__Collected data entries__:
========

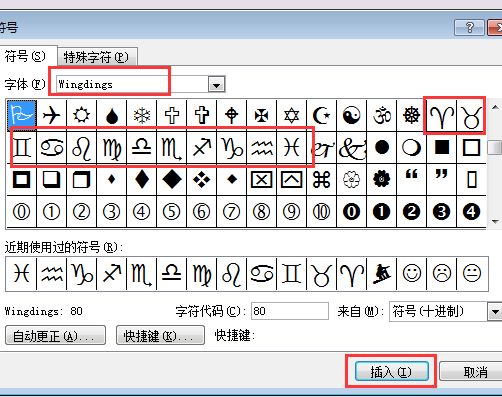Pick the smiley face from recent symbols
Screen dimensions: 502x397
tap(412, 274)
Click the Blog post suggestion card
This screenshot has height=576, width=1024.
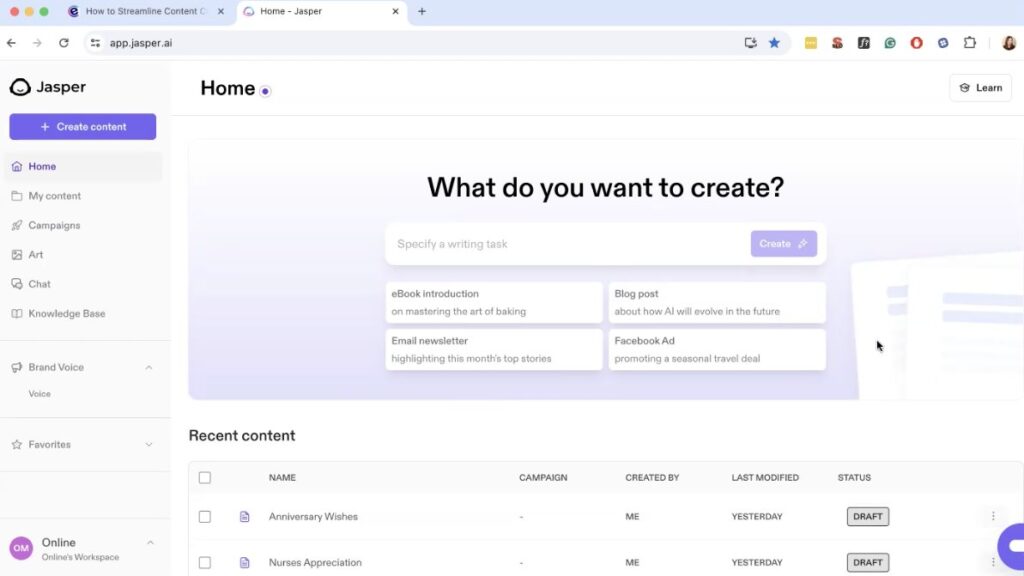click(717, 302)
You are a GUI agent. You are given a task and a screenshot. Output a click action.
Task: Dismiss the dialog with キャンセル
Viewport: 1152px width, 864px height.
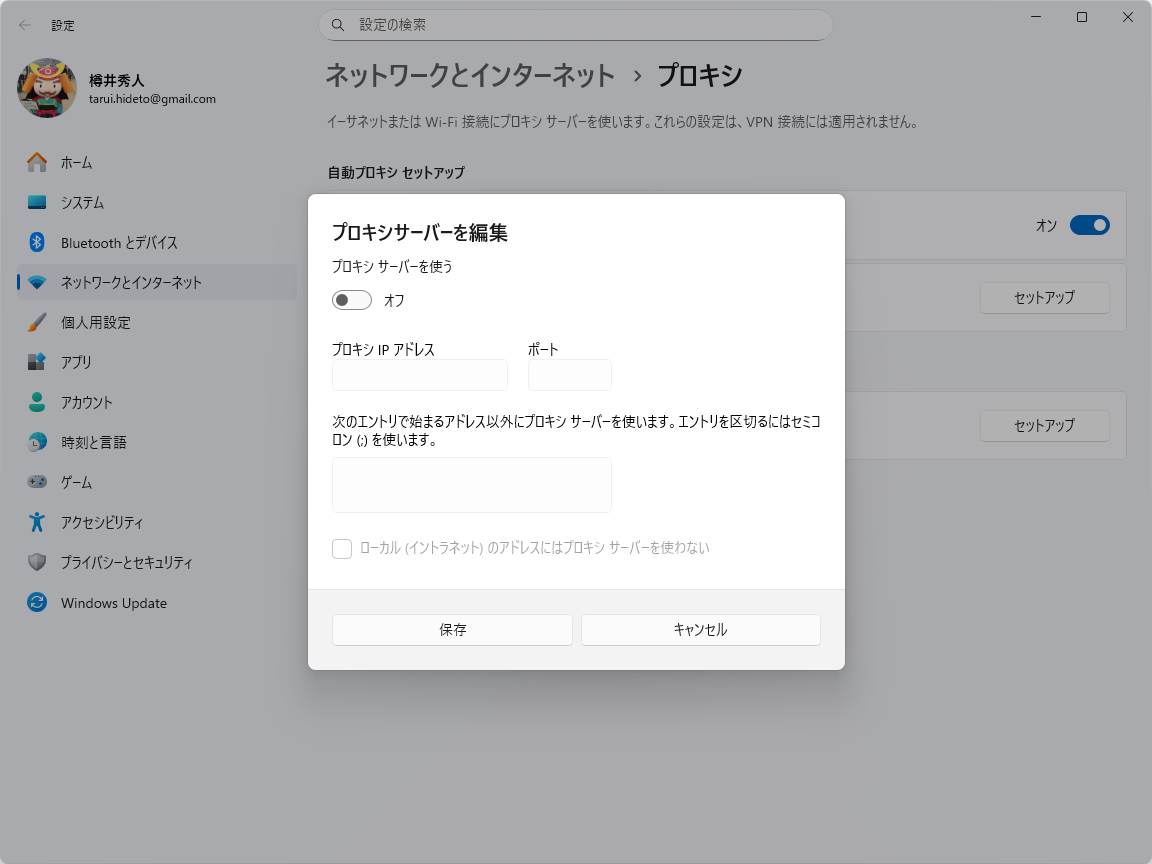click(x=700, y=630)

========

__Task directions__: Beginning at the line that holds "Click the Blog post suggestion card" and ending with the last line of the entries, please set down each line exactly, leaving every picture out.

__Written response__:
Click the Blog post suggestion card
This screenshot has height=576, width=1024.
click(717, 302)
You are a GUI agent. You are given a task and a screenshot. Output a click action.
Task: Dismiss the dialog with キャンセル
Viewport: 1152px width, 864px height.
click(x=700, y=630)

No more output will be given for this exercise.